◆ WHAT IS REQUIRED: Locate "The height and" in the records below, then copy its line and every following line exactly, without the pictures.

Segment Start: TASK DATA

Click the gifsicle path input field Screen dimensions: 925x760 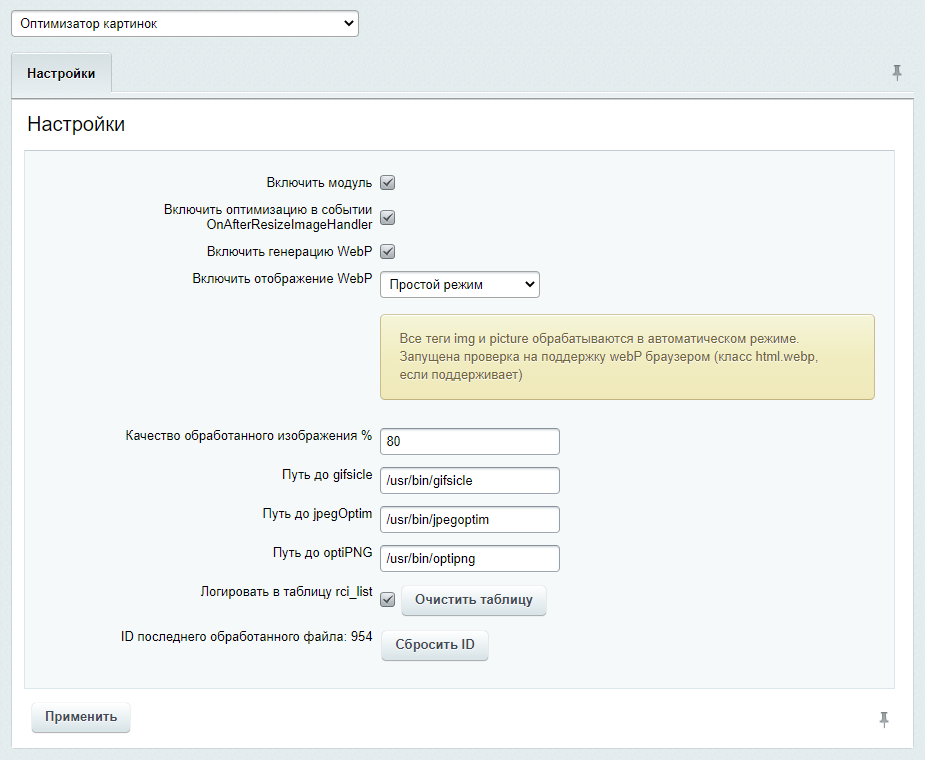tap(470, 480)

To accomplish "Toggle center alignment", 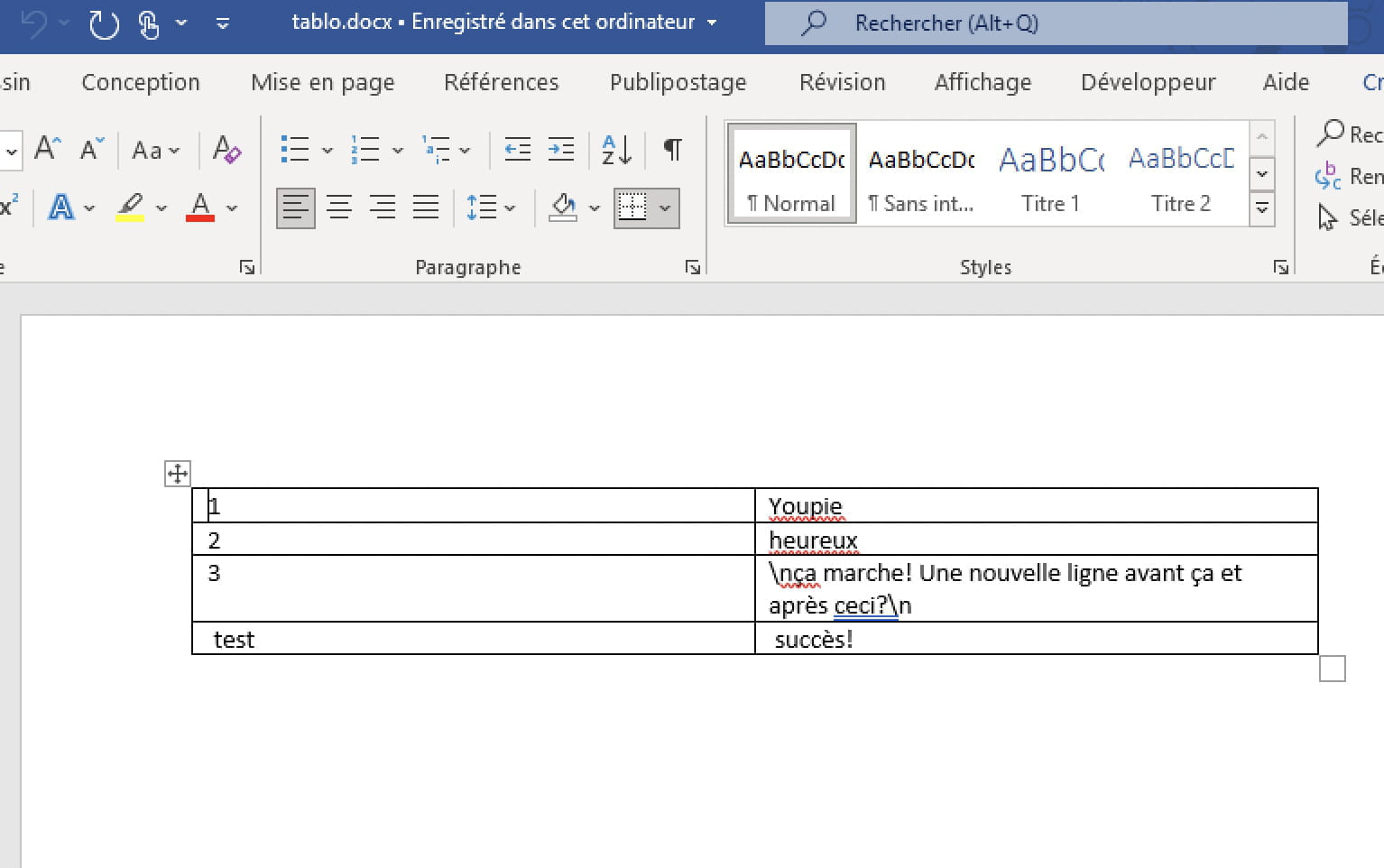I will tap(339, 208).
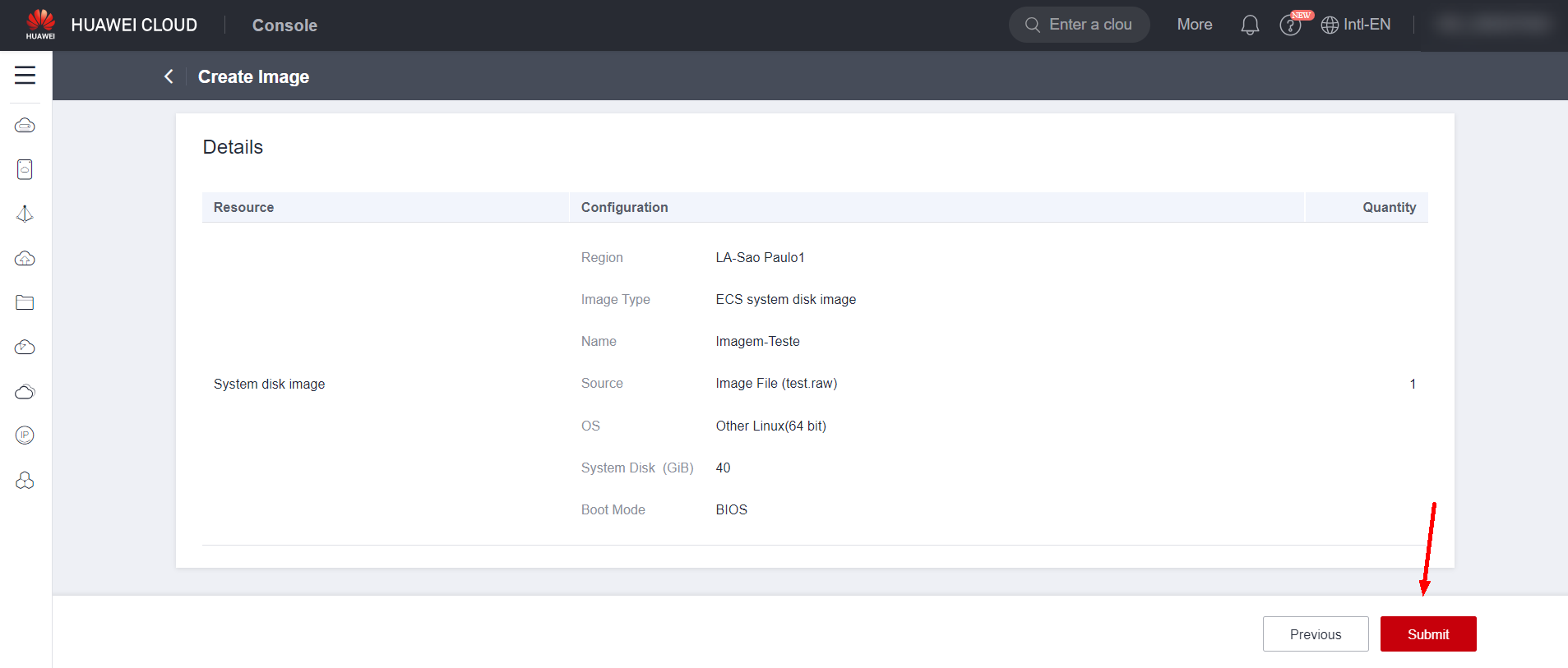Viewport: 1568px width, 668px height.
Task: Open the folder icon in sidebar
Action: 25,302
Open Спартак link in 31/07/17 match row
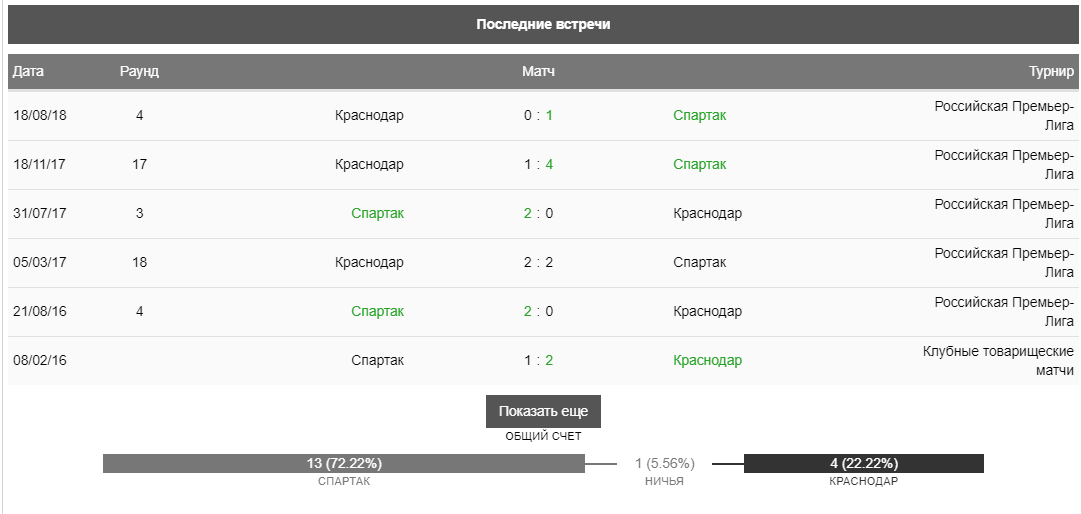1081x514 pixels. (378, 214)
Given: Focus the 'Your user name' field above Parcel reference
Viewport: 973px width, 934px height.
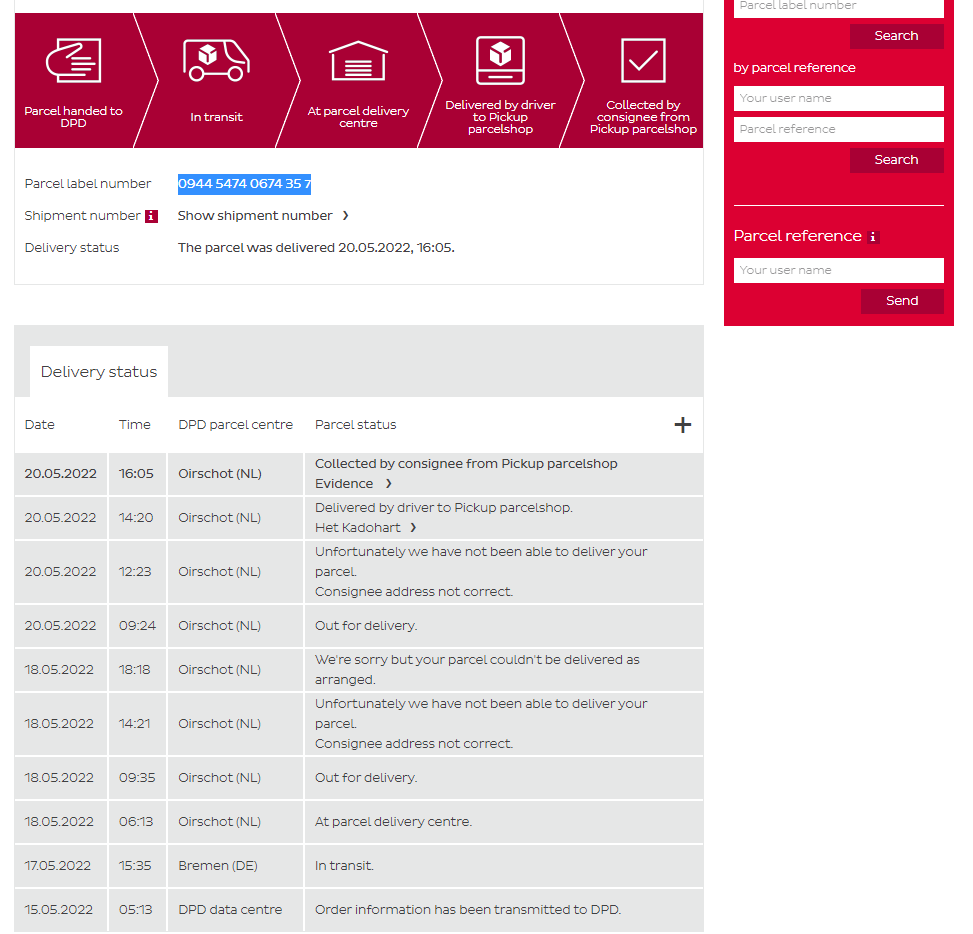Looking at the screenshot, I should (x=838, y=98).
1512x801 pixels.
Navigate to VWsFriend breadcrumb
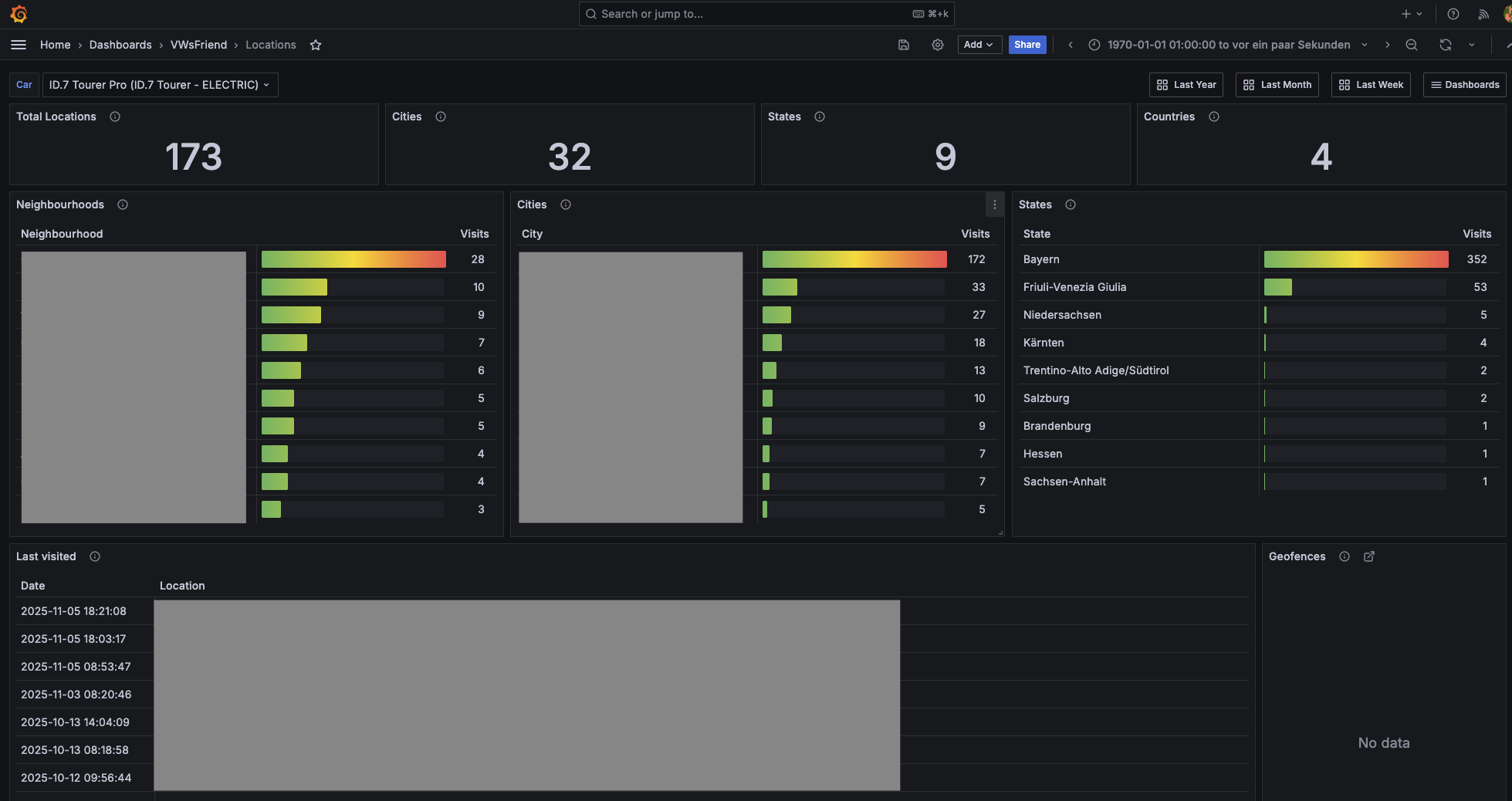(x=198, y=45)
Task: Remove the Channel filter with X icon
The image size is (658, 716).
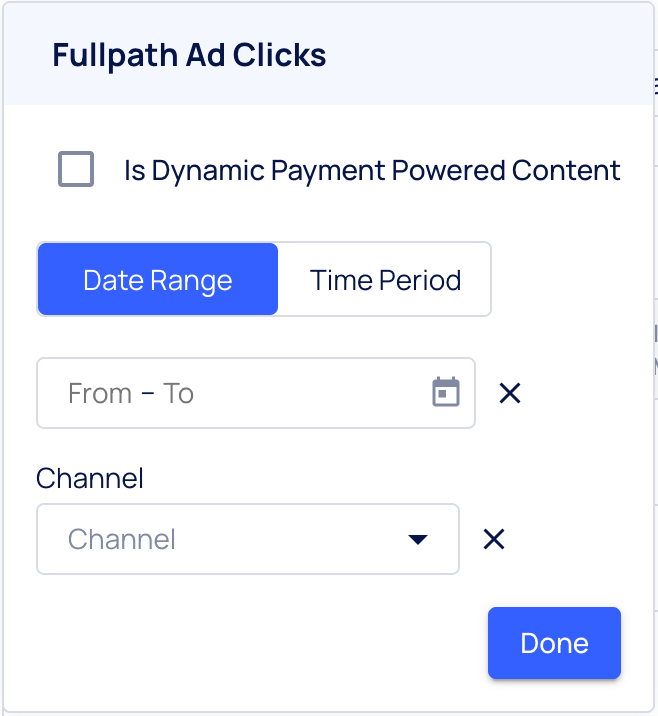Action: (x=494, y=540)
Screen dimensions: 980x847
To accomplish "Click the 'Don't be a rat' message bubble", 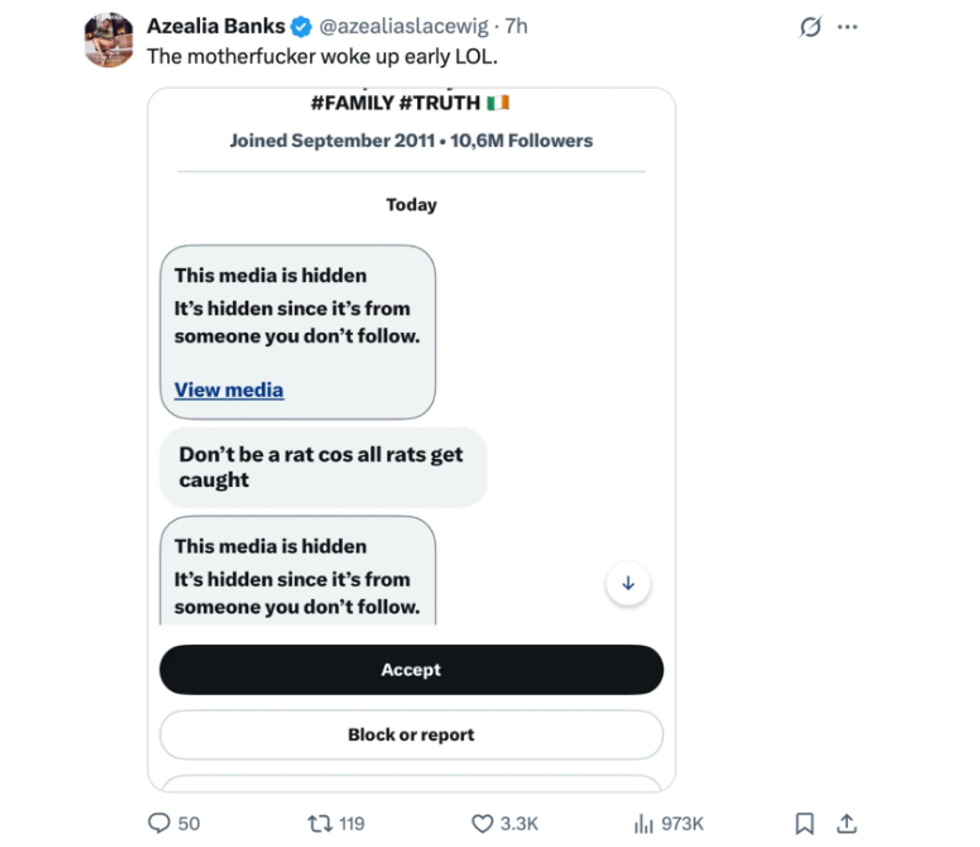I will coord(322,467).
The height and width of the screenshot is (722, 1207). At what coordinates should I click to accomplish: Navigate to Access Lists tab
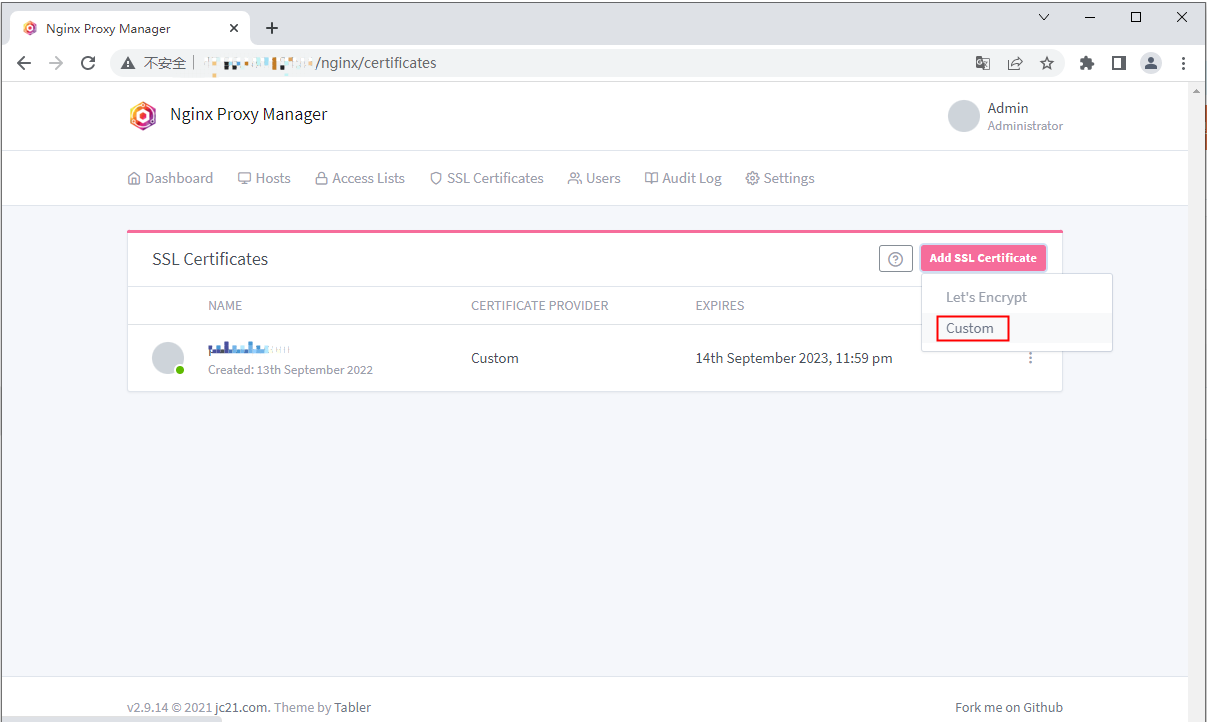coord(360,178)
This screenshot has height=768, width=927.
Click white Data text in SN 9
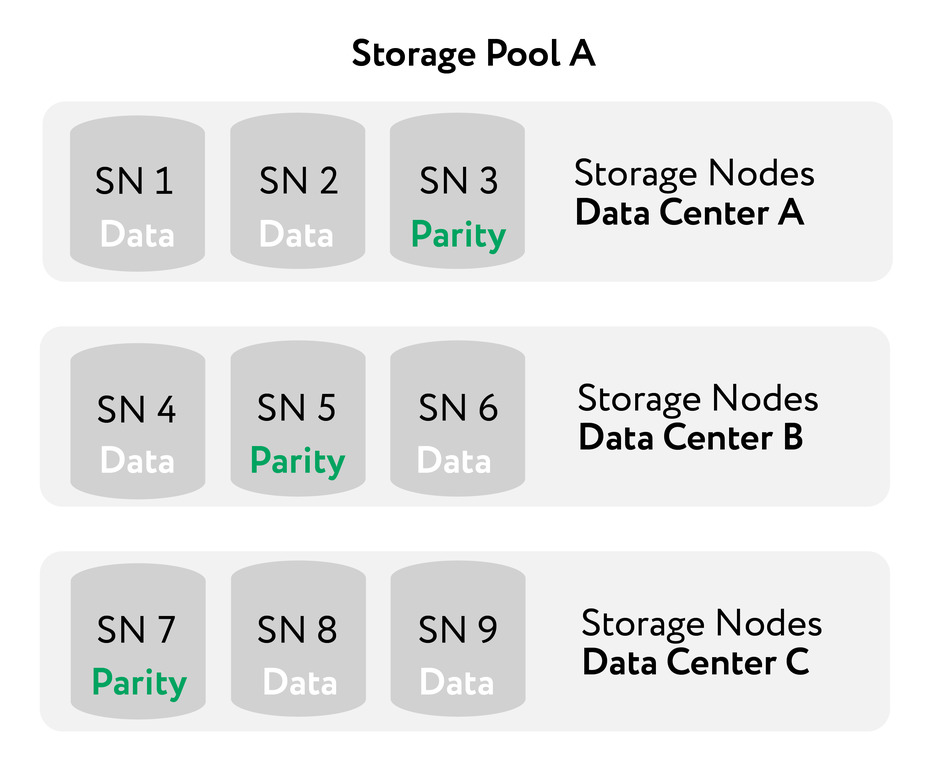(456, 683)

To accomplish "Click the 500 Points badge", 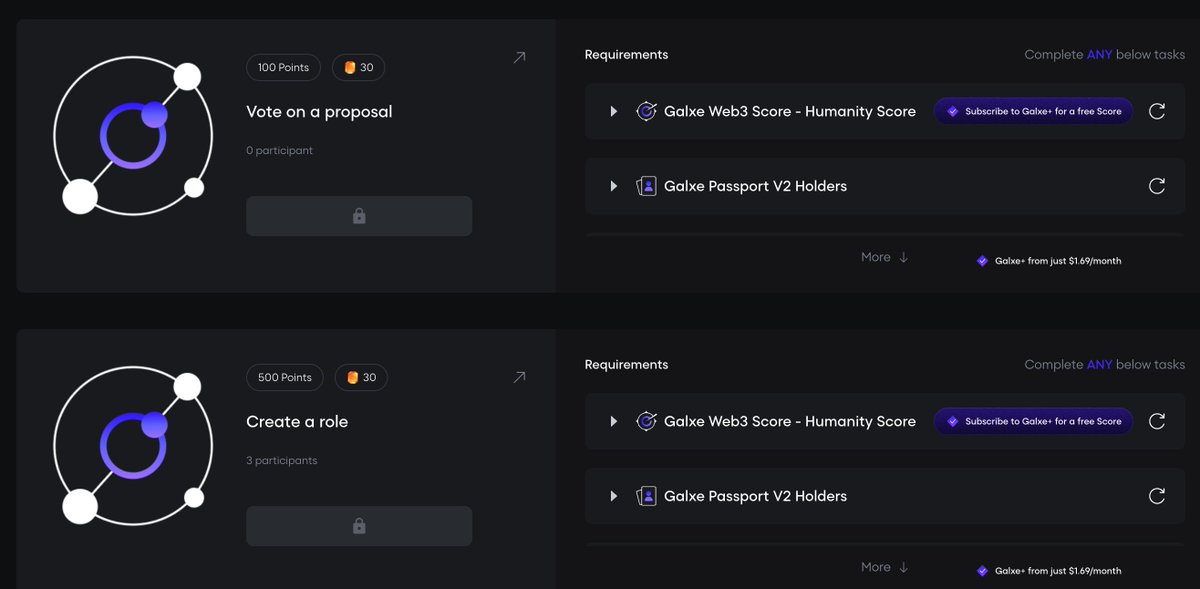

Segment End: TASK DATA

◆ ANSWER TO THIS PROBLEM:
The height and width of the screenshot is (722, 1207). At what coordinates should I click to accomplish: Navigate to Access Lists tab
coord(360,178)
This screenshot has height=768, width=927.
Click white Data text in SN 9
(456, 683)

To accomplish "Click the 500 Points badge", 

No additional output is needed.